We wtorek rano do Komendy Powiatowej Policji w Lęborku wpłynęło zawiadomienie o uszkodzeniu kojców i elementów ogrodzenia w schronisku dla zwierząt w Małoszycach, do jakiego doszło tego samego dnia w godzinach nocnych. W wyniku uszkodzenia kojców, kilka znajdujących się tam psów wydostało się na wybieg. Właściciel schroniska podczas umieszczania psów w ich legowiskach zauważył brak czterech czworonogów, należących do 50-letniego mieszkańca gminy Czarna Dąbrówka, któremu decyzją wójta odebrano czworonogi z powodu ich zaniedbywania i tymczasowo umieszczono w schronisku.
Mundurowi z Posterunku Policji w Cewicach szybko ustalili gdzie właściciel psów może przebywać i natychmiast skierowali się w to miejsce. Po chwili zauważyli idącego ulicą w Cewicach mężczyznę, przy którym biegały zabrane ze schroniska zwierzęta. Na ich widok mężczyzna zaczął uciekać, kierując się w stronę lasu.
Funkcjonariusze ruszyli za nim w pościg, znajdując go po chwili ukrytego w zaroślach.

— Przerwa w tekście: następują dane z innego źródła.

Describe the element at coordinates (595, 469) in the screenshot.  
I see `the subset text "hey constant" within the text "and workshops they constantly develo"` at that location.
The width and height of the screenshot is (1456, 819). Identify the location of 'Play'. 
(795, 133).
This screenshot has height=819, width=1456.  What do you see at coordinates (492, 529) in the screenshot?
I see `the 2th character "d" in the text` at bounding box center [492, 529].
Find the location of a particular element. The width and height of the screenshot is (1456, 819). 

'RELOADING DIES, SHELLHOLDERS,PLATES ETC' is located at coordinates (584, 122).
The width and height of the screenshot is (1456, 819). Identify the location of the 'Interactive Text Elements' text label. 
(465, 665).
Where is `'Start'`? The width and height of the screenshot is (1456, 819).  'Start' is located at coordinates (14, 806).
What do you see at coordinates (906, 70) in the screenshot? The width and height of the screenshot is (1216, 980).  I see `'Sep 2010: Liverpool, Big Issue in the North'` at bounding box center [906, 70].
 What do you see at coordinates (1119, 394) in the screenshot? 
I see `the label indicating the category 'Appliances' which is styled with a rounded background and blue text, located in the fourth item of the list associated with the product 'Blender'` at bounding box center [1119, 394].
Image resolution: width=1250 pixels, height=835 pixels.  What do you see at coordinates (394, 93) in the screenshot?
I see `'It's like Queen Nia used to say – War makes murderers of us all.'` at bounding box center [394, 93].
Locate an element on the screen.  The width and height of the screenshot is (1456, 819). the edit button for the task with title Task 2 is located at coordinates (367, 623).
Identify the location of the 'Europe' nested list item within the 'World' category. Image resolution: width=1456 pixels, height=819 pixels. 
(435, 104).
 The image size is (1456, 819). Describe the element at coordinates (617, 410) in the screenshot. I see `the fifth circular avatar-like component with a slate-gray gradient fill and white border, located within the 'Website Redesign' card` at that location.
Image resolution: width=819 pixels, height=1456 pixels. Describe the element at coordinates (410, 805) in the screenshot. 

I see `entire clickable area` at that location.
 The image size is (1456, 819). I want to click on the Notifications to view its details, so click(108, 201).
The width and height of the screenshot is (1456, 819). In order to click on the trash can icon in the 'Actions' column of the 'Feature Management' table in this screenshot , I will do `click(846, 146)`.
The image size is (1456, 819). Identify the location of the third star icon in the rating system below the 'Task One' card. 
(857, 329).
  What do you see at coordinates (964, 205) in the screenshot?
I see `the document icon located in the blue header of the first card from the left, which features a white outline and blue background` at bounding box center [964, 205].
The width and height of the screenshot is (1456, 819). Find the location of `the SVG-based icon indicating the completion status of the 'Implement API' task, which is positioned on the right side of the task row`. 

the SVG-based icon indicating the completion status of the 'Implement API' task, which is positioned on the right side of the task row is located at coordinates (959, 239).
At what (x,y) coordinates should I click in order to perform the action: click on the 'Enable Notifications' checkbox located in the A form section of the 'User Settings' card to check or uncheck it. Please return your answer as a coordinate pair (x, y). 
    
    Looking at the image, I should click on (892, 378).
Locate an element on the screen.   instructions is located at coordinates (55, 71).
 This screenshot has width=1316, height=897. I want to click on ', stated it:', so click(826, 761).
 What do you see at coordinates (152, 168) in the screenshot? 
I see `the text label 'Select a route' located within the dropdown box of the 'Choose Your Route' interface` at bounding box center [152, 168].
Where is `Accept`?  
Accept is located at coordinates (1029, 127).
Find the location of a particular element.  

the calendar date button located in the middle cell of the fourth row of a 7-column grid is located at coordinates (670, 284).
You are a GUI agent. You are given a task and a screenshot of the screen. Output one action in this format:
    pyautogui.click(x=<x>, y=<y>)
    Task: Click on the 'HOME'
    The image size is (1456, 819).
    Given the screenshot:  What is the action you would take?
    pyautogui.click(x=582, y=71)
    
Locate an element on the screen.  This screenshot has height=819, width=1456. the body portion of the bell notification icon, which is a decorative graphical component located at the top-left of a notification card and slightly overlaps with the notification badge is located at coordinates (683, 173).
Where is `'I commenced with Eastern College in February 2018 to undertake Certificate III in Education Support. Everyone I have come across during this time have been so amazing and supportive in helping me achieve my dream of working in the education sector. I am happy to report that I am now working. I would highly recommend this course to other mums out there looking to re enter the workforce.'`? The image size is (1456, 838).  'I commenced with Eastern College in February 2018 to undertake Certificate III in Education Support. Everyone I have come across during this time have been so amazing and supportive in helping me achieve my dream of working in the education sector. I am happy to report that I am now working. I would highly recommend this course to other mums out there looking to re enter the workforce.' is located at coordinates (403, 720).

Legitymując go potwierdzili, że jest to 50-latek z gminy Czarna Dąbrówka, podejrzewany o uszkodzenie elementów ogrodzenia schroniska. Mężczyzna został przewieziony do lęborskiej komendy, gdzie usłyszał zarzuty, a zabrane przez niego ze schroniska psy wróciły do swoich tymczasowych opiekunów.
Za uszkodzenie mienia grozi 50-latkowi kara pozbawienia wolności do 5 lat.